> [Prompt]
Your reply should contain nothing except the lines from the one with "Click the money icon on Người dùng stat" through the end of the listing below, reproduced exactly and stripped of pictures.

> [Records supplied]
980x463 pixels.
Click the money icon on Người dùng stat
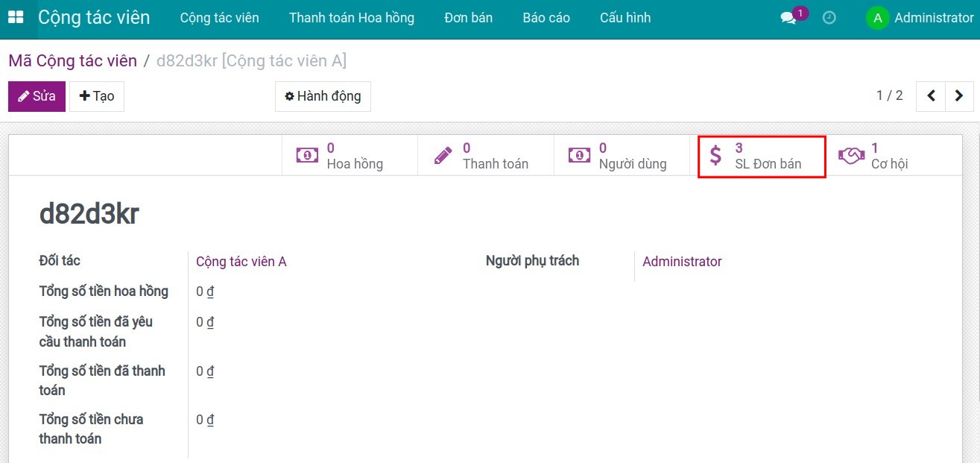pyautogui.click(x=580, y=154)
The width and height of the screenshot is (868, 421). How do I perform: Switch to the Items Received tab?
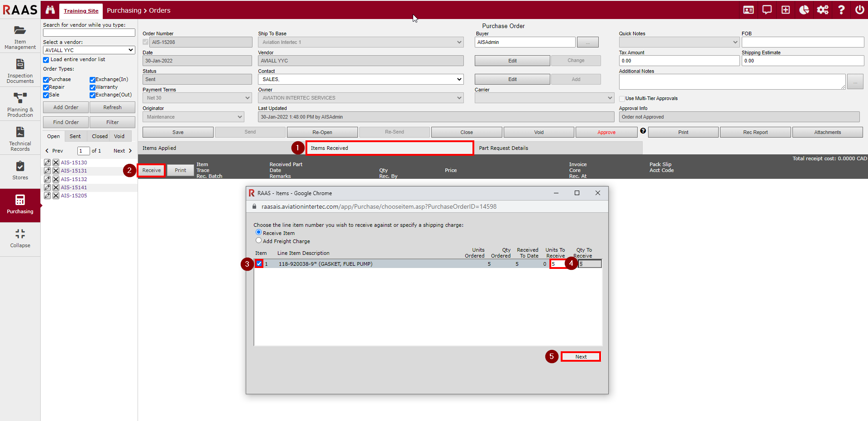pos(389,148)
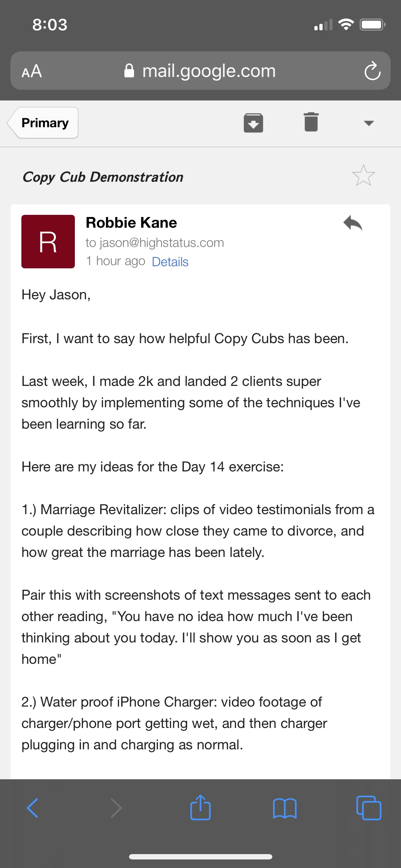
Task: Reply to Robbie Kane with the arrow icon
Action: [353, 223]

> [Result for this task]
Click the money icon on Người dùng stat
pyautogui.click(x=580, y=154)
The width and height of the screenshot is (868, 421). How do I perform: Switch to the Items Received tab?
pos(389,148)
Task: Reply to Robbie Kane with the arrow icon
Action: [353, 223]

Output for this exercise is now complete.